- Opening Delimiter -
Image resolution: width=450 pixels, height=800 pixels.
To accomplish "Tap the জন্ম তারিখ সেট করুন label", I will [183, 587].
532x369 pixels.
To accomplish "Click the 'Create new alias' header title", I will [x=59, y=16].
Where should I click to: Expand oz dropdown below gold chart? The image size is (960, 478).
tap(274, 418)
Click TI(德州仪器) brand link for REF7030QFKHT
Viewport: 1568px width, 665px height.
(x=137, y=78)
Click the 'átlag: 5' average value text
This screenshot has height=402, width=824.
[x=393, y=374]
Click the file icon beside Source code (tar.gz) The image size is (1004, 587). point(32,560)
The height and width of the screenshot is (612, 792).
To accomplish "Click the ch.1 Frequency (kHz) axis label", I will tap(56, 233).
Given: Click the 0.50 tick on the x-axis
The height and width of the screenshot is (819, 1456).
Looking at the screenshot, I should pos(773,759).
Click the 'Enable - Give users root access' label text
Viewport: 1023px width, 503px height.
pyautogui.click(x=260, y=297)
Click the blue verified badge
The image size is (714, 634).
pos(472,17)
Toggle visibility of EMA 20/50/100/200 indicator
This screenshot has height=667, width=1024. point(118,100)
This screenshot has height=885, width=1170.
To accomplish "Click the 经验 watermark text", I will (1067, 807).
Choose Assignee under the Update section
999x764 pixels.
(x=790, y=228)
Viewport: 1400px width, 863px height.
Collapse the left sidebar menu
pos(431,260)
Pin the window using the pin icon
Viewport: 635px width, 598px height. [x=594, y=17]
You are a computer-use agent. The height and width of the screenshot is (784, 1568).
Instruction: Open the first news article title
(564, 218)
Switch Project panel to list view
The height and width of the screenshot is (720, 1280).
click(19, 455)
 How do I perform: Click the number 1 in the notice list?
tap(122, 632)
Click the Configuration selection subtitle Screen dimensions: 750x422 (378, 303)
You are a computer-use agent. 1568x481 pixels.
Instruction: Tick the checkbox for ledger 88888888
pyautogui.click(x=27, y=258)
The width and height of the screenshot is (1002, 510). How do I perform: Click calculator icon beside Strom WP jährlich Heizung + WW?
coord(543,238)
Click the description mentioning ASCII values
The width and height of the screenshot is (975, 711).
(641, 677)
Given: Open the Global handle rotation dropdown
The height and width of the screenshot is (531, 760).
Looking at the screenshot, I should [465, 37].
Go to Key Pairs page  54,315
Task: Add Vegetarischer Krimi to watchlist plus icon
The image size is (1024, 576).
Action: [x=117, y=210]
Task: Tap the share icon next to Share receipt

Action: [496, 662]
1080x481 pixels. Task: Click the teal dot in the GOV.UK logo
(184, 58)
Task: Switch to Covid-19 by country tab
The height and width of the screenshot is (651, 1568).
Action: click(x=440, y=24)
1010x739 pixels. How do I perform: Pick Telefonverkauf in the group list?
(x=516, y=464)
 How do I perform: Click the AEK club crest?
- Closing Delimiter -
■ THE PROBLEM
Which lines run from the one holding "Task: Tap the" through the one holding "Task: Switch to Covid-19 by country tab" in the records above? Repeat them exactly, both included, and nothing more.

■ EXERCISE RESULT
Task: Tap the share icon next to Share receipt

Action: [496, 662]
1080x481 pixels. Task: Click the teal dot in the GOV.UK logo
(184, 58)
Task: Switch to Covid-19 by country tab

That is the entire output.